Il barista e le contraddizioni
Le autorità stanno esaminando con attenzione le dichiarazioni del barista, inizialmente affermando di non conoscere uno dei coinvolti, un 22enne. Tuttavia, le intercettazioni rivelano una realtà ben diversa, suggerendo una possibile relazione tra i due. Questo elemento getta un’ombra pesante sull’operato del proprietario, il quale ora è al centro di un’indagine che potrebbe avere conseguenze devastanti per la sua attività.
Le prime risultanze investigative delineano un quadro agghiacciante. La vittima, Sako, è stata aggredita da un gruppo di giovani, tra cui quattro minorenni e due maggiorenni. Il 15enne, indicato come colui che ha materialmente accoltellato Sako, ha inferto tre colpi al torace e al fianco, causando una ferita mortale. La brutalità del gesto lascia senza parole.

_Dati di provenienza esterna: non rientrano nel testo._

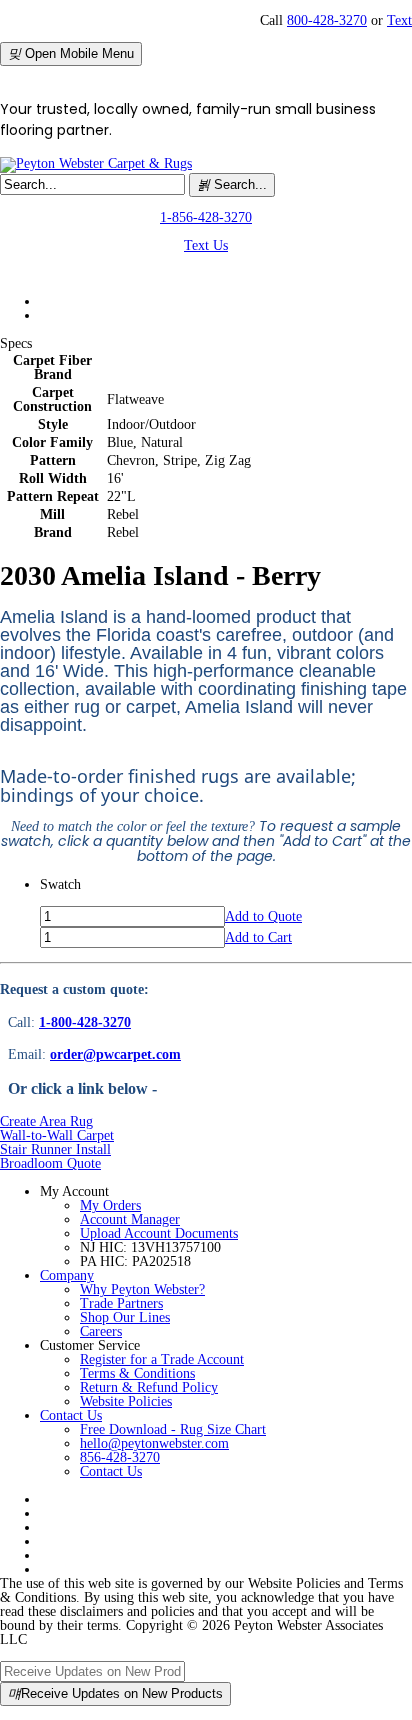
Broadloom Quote (50, 1163)
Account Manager (130, 1219)
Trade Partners (121, 1303)
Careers (101, 1331)
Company (67, 1275)
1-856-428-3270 (206, 217)
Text (399, 20)
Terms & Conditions (137, 1373)
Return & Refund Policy (149, 1387)
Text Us (206, 245)
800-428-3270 (327, 20)
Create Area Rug (46, 1121)
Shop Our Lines (125, 1317)
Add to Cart (258, 937)
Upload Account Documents (159, 1233)
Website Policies (126, 1401)
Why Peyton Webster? (142, 1289)
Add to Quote (263, 916)
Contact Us (71, 1415)
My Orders (110, 1205)
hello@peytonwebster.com (154, 1443)
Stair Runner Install (55, 1149)
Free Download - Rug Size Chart (173, 1429)
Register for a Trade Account (162, 1359)
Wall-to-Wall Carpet (57, 1135)
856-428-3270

Un omicidio avvenuto sotto gli occhi del bar
Dopo l’aggressione, Sako, già ferito, si è diretto verso il bar in cerca di soccorso. Tuttavia, le dinamiche di ciò che è accaduto all’interno del locale sono inquietanti. Invece di ricevere aiuto, la vittima è stata invitata a uscire, senza che venisse allertata la polizia. Solo dopo, Sako si è accasciato all’esterno del bar, esponendo a una luce cruda la mancanza di umanità e responsabilità di chi avrebbe dovuto prestare soccorso.
La Questura di Taranto ha prontamente reagito, sospendendo per 60 giorni la SCIA del bar, un segnale chiaro che il contesto di violenza non può essere tollerato. Le frequentazioni del locale hanno destato preoccupazioni, con diverse persone identificate nel tempo con precedenti per reati gravi. Questa misura non è solo una punizione per il titolare, ma un monito per la comunità: la violenza non ha spazio nei luoghi di aggregazione.
Fermati e responsabilità da chiarire
Sei giovani sono stati fermati, tra cui quattro minorenni e due maggiorenni, accusati di omicidio volontario. Per i minorenni, la misura del fermo non è stata convalidata inizialmente, ma il giudice ha disposto la loro custodia in un istituto penale per minorenni. Le indagini continuano, ma il quadro si fa sempre più complesso.
La Procura ordinaria e quella per i minorenni lavorano insieme per chiarire le responsabilità di ciascun coinvolto. Ogni dettaglio è fondamentale per delineare il contesto in cui si è consumata questa violenza. La comunità di Taranto guarda con apprensione l’evoluzione di questo caso, consapevole che la sicurezza e la dignità umana non possono essere barattate con l’indifferenza.
La tragica vicenda di Sako, una vita spezzata in un attimo, solleva interrogativi ineludibili. Che futuro per i luoghi di socializzazione che dovrebbero essere sicuri? La risposta, per ora, è avvolta nel mistero, ma la società non può permettersi di voltarsi dall’altra parte.